MERCOSUR : La signature d’un accord commercial qui préoccupe les agriculteurs

MERCOSUR : La signature d’un accord commercial qui préoccupe les agriculteurs

Le samedi 17 janvier, l’Union européenne et les pays du Mercosur ont signé un traité de commerce international, dont les négociations ont débuté il y a plus de vingt-cinq ans.

Cette signature intervient après la ratification de l’accord par le Conseil de l’UE, le 9 janvier dernier. La France qui portait la voix des réfractaires n’ayant pas réussi à constituer une minorité de blocage.

Loin de faire l’unanimité dans le monde agricole, plus de 5000 agriculteurs ont manifesté devant le Parlement européen le 20 janvier. Ces derniers dénoncent notamment le manque de réciprocité des normes des produits agricoles importés depuis les pays du Mercosur et le risque de concurrence déloyale avec des produits importés à bas prix.

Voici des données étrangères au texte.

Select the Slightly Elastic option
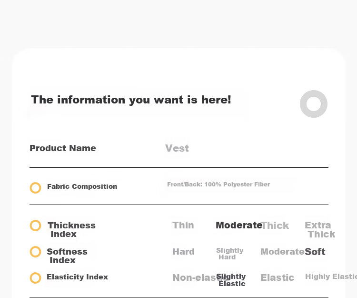coord(231,280)
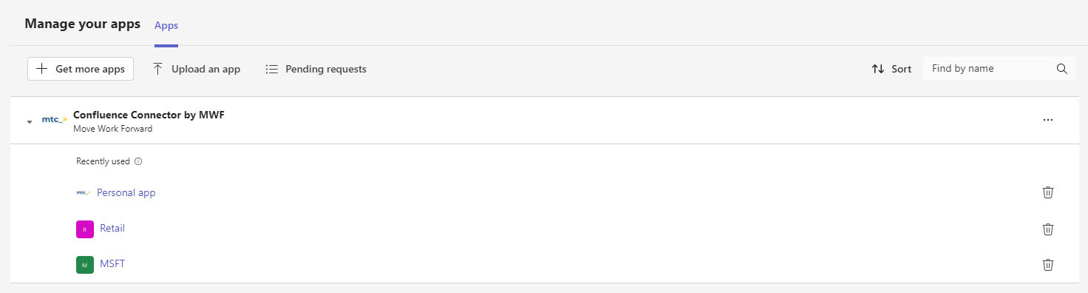This screenshot has height=293, width=1088.
Task: Click the mtc logo of Confluence Connector
Action: [55, 119]
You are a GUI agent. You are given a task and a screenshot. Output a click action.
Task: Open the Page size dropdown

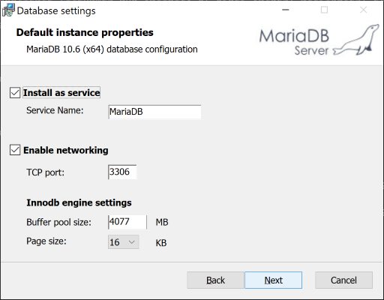[123, 242]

La Présidente de la Commission européenne, Ursula VON DER LEYEN a pourtant bien tenté de rassurer les agriculteurs. Depuis le Paraguay, elle a pris la parole en indiquant avoir entendu leurs préoccupations et avoir prévu des garanties solides pour protéger leurs moyens de subsistance et leur garantir des perspectives économiques importantes. Un discours qui peine à être entendu par le monde agricole.

 

Toutefois, la bataille n’est pas perdue car c’est bien dans les mains du Parlement européen que va se jouer la décision finale. Pour que le traité entre officiellement en vigueur, l’approbation du Parlement est nécessaire, ce qui était initialement prévue en avril ou mai prochains.

 

C’est donc avec un certain soulagement que le monde agricole a accueilli la décision du Parlement européen du 21 janvier, de saisir la Cour de Justice de l’Union Européenne dans le cadre de trois points jugés litigieux par certains eurodéputés, à savoir : la scission de l’accord entre le pilier commercial et le reste, le mécanisme de rééquilibrage qui nécessiterait de compenser le manque à gagner en cas réduction des exportations du Mercosur, et le principe de précaution qui pourrait interdire l’importation de marchandise en cas de doute pour la santé.

 

Désormais, le Parlement européen devra attendre la décision de la Cour de Justice de l’Union Européenne avant de se prononcer sur la ratification de l’accord.